Ricordiamo infatti che il team di Juno ha dovuto riprogrammare la missione a causa di un problema alle valvole di alimentazione, che ha obbligato la sonda a rimanere in orbite “larghe” di 53 giorni anziché avvicinarsi in orbite di 14 giorni come inizialmente programmato. Una decisione che ha anche significato un allungamento dei tempi per la raccolta dei dati previsti, motivo per cui si era resa necessaria la richiesta un’estensione della missione (e del tempo, e quindi del personale, necessario all’analisi dei dati raccolti).

Durante la sua missione, finalmente approvata fino a conclusione, Juno manterrà la sua orbita polare di 53 giorni attorno a Giove. Nella sua posizione più vicina, una volta per orbita, la sonda passa entro i 5.000 chilometri dalle nubi di Giove. All'estremità più lontana di ogni orbita, apogiovio, Juno si trova a circa 8 milioni di chilometri dal pianeta - appena al di là dell'orbita della luna di Giove Themisto. Crediti: NASA / JPL-Caltech

Una giuria indipendente di esperti ha confermato, ad aprile, che Juno è sulla buona strada per raggiungere i suoi obiettivi scientifici e sta già restituendo risultati spettacolari, la NASA ha quindi confermato i finanziamenti almeno fino al 2022. La fine della missione primaria è ora prevista nel luglio 2021, con l’analisi dei dati e le attività di chiusura della missione che proseguiranno nel 2022.
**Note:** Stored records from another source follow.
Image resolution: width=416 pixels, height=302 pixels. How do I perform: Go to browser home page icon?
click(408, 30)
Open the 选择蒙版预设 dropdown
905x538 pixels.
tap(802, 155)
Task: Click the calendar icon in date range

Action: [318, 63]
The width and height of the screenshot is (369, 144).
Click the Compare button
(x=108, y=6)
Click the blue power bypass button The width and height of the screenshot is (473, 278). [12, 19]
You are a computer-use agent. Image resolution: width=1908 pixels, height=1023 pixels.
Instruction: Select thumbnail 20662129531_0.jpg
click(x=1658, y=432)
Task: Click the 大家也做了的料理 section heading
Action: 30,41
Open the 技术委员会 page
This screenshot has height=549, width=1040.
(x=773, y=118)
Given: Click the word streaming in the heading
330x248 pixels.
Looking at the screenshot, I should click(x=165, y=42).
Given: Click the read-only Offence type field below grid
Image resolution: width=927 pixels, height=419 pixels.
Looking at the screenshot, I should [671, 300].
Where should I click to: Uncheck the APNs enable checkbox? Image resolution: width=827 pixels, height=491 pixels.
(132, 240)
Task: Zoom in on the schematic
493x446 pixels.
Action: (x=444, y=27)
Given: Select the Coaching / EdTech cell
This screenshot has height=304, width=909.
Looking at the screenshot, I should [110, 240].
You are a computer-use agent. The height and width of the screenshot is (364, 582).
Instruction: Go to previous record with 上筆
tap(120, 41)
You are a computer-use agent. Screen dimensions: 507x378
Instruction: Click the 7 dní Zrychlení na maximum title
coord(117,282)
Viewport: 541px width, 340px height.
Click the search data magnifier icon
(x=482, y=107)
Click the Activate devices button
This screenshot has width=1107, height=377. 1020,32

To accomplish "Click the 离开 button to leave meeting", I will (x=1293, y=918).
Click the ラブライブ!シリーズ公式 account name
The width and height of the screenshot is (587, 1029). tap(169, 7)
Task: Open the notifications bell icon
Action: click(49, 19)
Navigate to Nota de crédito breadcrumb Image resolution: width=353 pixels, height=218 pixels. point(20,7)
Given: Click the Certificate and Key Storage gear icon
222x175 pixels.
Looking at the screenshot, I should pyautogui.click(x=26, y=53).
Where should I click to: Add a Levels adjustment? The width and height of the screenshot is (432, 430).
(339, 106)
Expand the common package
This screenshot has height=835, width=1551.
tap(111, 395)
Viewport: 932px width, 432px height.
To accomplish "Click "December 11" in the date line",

«È una grande notizia per l’esplorazione planetaria e per il team di Juno» sottolinea Scott Bolton, PI della missione. «Questa estensione consentirà a Juno di completare i suoi obiettivi scientifici primari e, come bonus, le orbite più grandi ci permettono di studiare ulteriormente la più lontana magnetosfera di Giove – la regione dello spazio dominata dal campo magnetico di Giove – comprese le lontane code magnetiche, la magnetosfera meridionale e la regione limite chiamata magnetopausa. Abbiamo anche scoperto che l’ambiente di radiazione di Giove in questa orbita è meno estremo del previsto, il che è un vantaggio non solo per la sonda, ma anche per i nostri strumenti e la continua qualità dei dati scientifici raccolti».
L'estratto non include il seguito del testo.